LISTED RECORDS:
◇ ◇ ◇ ◇ ◇

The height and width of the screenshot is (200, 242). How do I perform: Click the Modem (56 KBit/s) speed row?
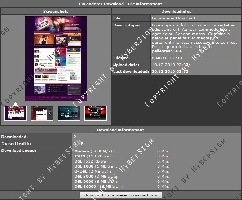pos(94,151)
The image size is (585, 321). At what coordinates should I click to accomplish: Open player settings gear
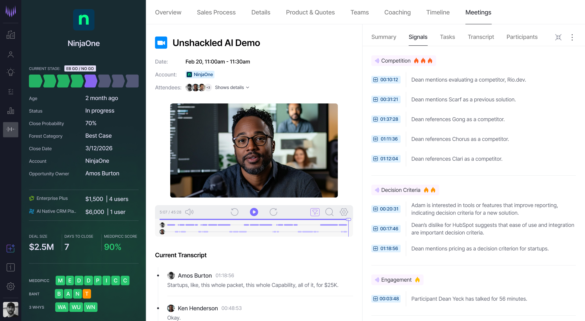point(344,212)
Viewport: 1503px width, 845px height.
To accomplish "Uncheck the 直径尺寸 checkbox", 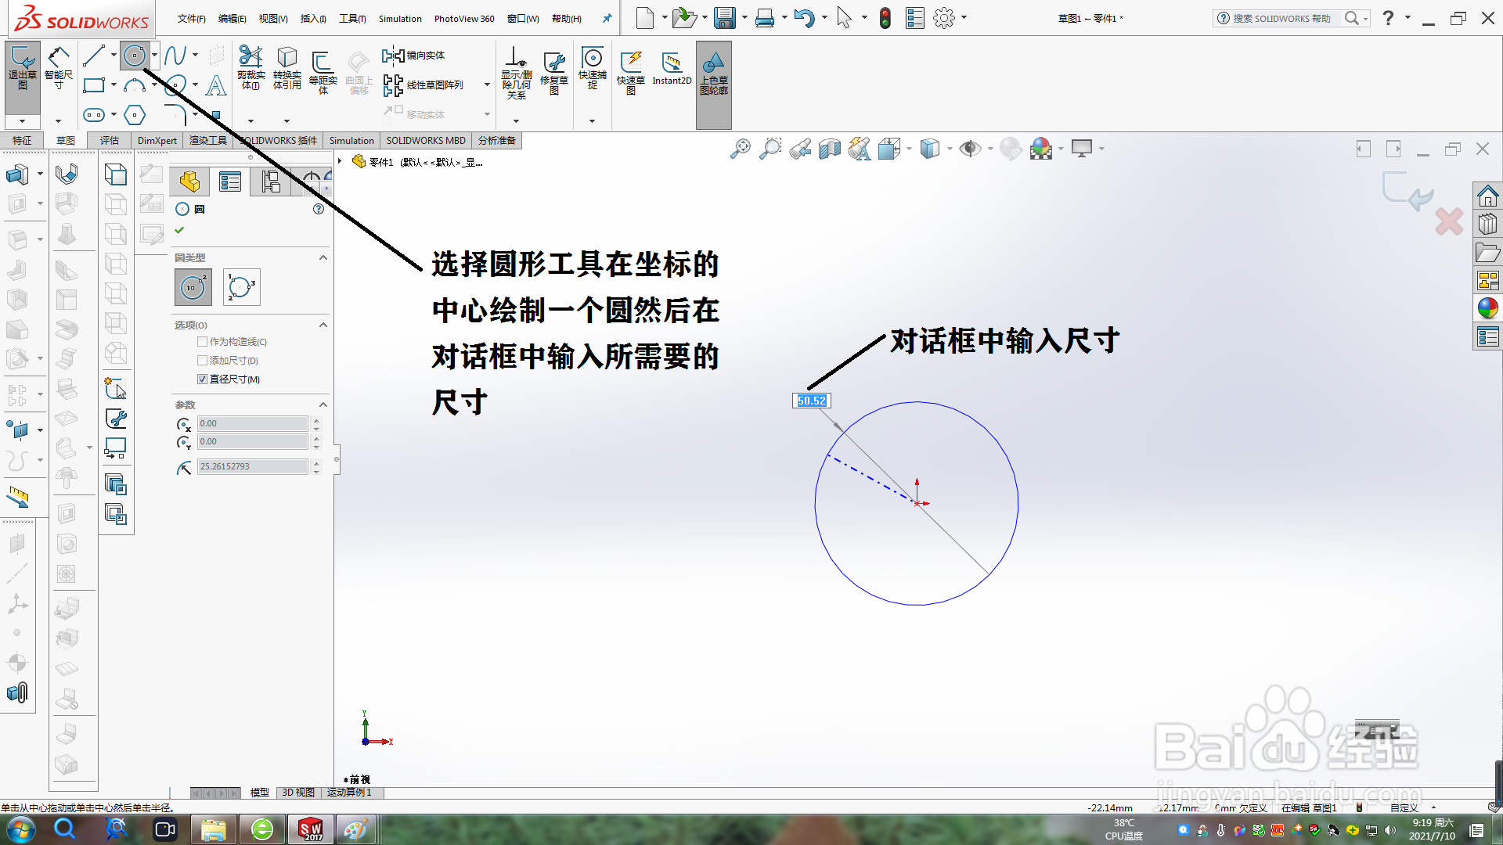I will pyautogui.click(x=203, y=379).
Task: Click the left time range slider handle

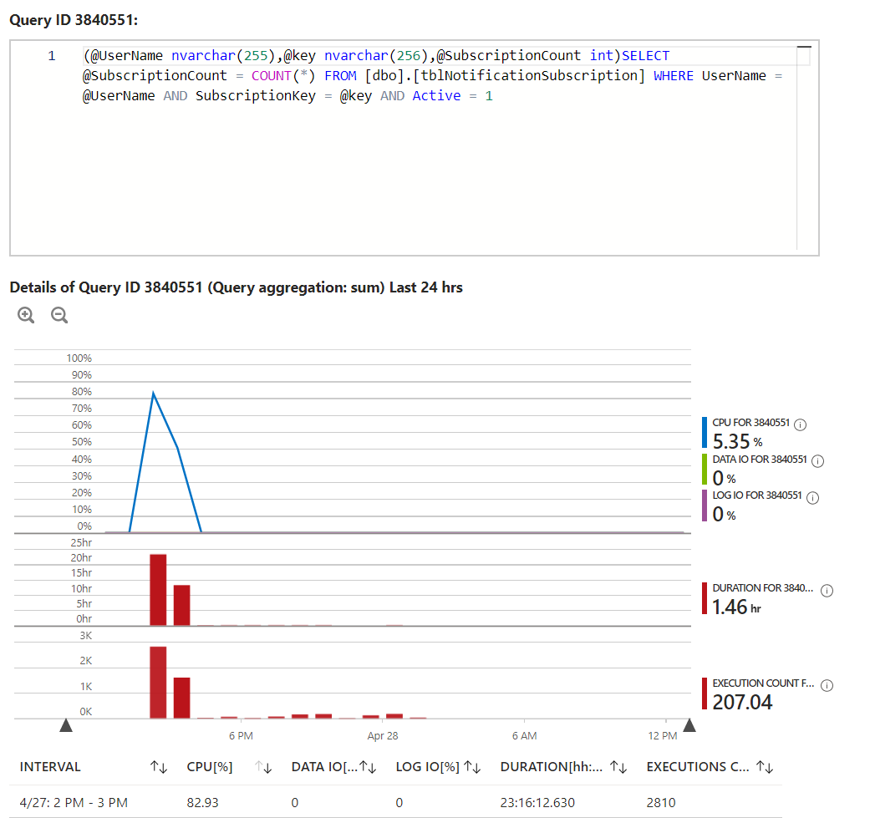Action: 66,725
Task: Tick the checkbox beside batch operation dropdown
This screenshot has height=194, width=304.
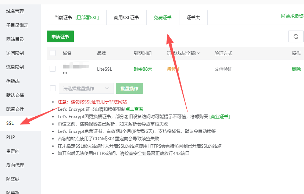Action: pos(53,88)
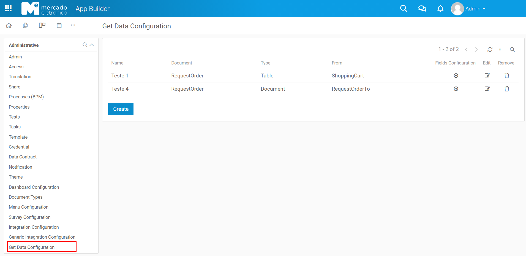The height and width of the screenshot is (256, 526).
Task: Click the header search icon
Action: 403,9
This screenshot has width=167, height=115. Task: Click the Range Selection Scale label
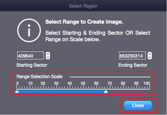coord(39,77)
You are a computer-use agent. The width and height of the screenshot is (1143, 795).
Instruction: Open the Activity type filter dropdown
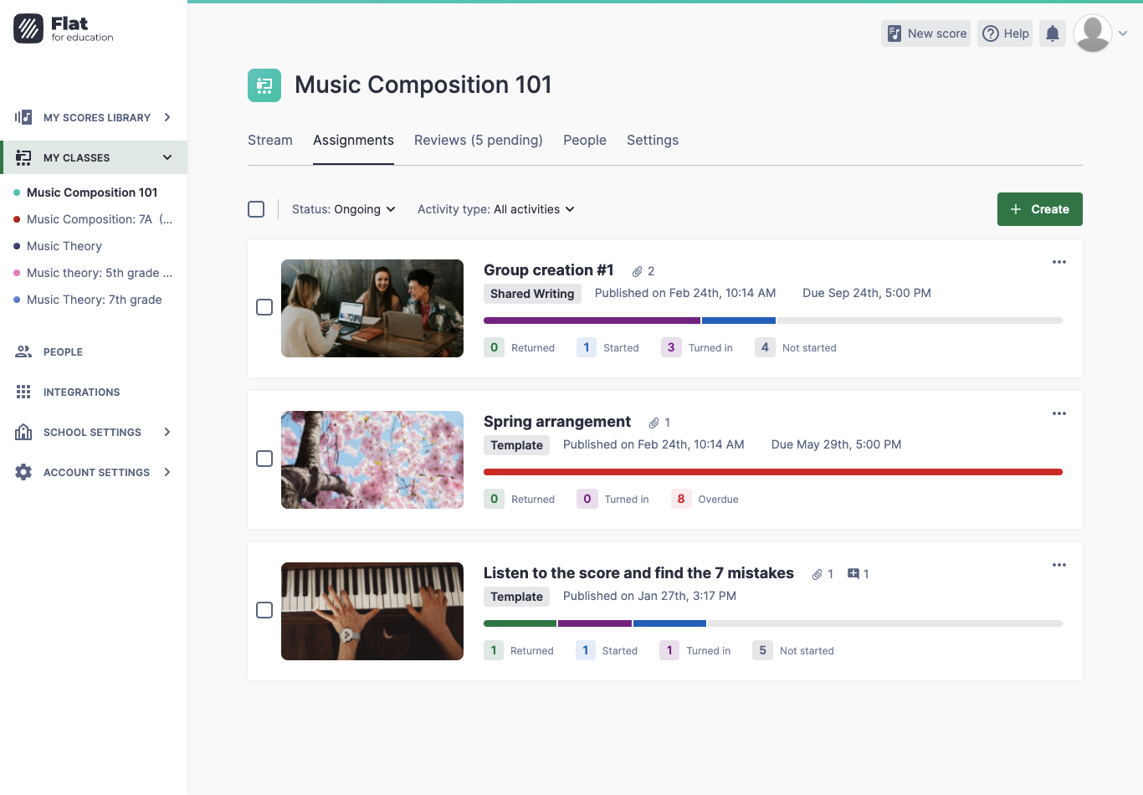[x=495, y=209]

◇ ◇ ◇ ◇ ◇

PROBLEM: Copy the items verbatim from the line containing "Task: Tick the" down to the last line of the items, leaving out the pictures.

TASK RESULT:
Task: Tick the checkbox beside batch operation dropdown
This screenshot has height=194, width=304.
Action: pos(53,88)
The height and width of the screenshot is (256, 526).
Task: Click the header search icon
Action: 403,9
This screenshot has width=167, height=115. Task: Click the Range Selection Scale label
coord(39,77)
You are a computer-use agent. The width and height of the screenshot is (1143, 795).
Instruction: Open the Activity type filter dropdown
[x=495, y=209]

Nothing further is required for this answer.